We were on a walk yesterday and came upon this little playground.

I remember teeter-totters but not one made of a log. And, of course, the universal playground sign in the US has a teeter-totter on it even though no US playground has had a teeter-totter in many years. Far too dangerous for our delicate kids.

As it happens we were in a town a few days ago and we actually saw two kids playing on a teeter-totter. European playgrounds still have them, but, curiously, don’t use them on their signs.

This playground also had a swing.

The old kind, with a flat board seat that you could stand on and swing really high or sit on and jump off of at the top of the arc. The fun, exciting things that are too dangerous for modern kids to try.

3 thoughts on “Old-timey playground equipment”

  1. We also no longer have seesaws in playgrounds. Oh, wait. A seesaw is a teeter totter. I grew up back east. Charlie grew up out west. Is this a regional language difference. What does Wynette call it?

    1. My first encounters with those tippy devices was in Duluth in Northern Minnesota, some 70 years ago. They called it the Great Northwest when I was there although that never made sense to me. Anyway not the West. Wynette says she said seesaw. I knew of both terms as I was growing up but most people said teeter-totter, harder to type but more fun to say, and, to my mind, more descriptive.

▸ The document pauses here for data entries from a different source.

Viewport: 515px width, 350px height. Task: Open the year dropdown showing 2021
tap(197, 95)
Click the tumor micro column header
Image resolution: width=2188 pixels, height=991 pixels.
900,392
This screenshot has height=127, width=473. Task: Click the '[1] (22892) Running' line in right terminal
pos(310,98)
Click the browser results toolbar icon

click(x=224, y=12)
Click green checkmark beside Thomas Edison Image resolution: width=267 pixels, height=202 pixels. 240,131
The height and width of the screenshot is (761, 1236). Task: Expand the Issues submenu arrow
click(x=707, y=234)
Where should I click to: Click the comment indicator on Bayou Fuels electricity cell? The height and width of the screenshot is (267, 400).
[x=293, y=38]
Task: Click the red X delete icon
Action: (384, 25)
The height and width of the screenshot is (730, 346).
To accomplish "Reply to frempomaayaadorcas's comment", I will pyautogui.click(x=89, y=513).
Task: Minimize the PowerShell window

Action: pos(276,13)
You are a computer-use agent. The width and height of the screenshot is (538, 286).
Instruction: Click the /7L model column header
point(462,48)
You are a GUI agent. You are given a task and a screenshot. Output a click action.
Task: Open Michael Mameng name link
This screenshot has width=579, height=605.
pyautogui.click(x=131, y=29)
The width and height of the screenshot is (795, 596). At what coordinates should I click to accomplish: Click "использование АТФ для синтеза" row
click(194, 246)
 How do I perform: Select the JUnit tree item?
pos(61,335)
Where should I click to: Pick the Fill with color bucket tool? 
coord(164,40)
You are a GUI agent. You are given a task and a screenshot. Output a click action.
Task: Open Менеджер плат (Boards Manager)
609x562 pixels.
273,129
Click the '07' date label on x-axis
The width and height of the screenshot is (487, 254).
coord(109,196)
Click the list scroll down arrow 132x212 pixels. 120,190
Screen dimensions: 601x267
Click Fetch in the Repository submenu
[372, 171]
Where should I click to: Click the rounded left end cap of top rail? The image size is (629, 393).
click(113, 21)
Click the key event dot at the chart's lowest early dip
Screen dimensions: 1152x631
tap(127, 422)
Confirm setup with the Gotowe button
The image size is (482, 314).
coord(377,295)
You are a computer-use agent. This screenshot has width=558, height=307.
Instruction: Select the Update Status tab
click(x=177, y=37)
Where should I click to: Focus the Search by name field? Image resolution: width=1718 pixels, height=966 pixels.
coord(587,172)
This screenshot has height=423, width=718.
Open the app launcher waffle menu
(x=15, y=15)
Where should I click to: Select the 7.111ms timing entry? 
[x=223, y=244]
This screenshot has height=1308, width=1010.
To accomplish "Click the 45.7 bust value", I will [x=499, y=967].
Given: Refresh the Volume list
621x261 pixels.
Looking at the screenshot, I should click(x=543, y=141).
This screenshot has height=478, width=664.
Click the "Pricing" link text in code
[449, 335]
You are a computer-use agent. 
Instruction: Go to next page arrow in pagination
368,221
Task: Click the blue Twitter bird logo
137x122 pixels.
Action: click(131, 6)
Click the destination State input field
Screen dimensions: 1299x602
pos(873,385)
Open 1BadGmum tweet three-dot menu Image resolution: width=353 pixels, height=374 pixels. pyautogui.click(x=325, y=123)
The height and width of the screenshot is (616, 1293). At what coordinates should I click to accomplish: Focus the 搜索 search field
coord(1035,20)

      Perplexity says “In the United States, the term “seesaw” is used more generally, while “teeter-totter” is commonly used in the northern inland states and westward to the West Coast. The northeast United States, particularly New England, has a variety of regional names for the equipment, including “teeter” or “teeterboard.” In southeast New England, it is called a “tilt” or a “tilting board,” and in the Narragansett Bay area, it is known as a “dandle” or “dandle board” [2][3].

      Sources
      [1] Seesaw or Teeter or ? | AgilityNerd https://www.agilitynerd.com/blog/agility/equipment/seesaworteeter/
      [2] Seesaw or teeter-totter? – Wordorigins Discussion Forum – Tapatalk https://www.tapatalk.com/groups/wordoriginsorg/seesaw-or-teeter-totter-t7845.html
      [3] Seesaw – Wikipedia https://en.wikipedia.org/wiki/Seesaw
      [4] What do you call those in American english? I’ve heard seesaw … – Reddit https://www.reddit.com/r/EnglishLearning/comments/10z3pdl/what_do_you_call_those_in_american_english_ive/
      [5] What is the etymology of the word teeter totter? https://english.stackexchange.com/questions/76907/what-is-the-etymology-of-the-word-teeter-totter” but there is always the chance it is hallucinating.

      And speaking of dangerous practices, I remember we used to stand in the center and tilt it back and forth.

  2. Ex-California girl here. We were equal opportunity see-saw, teeter-totterers.
    I remember pranks where you’d jump off mid swing to let the other person crash onto the ground. Not that I ever did that!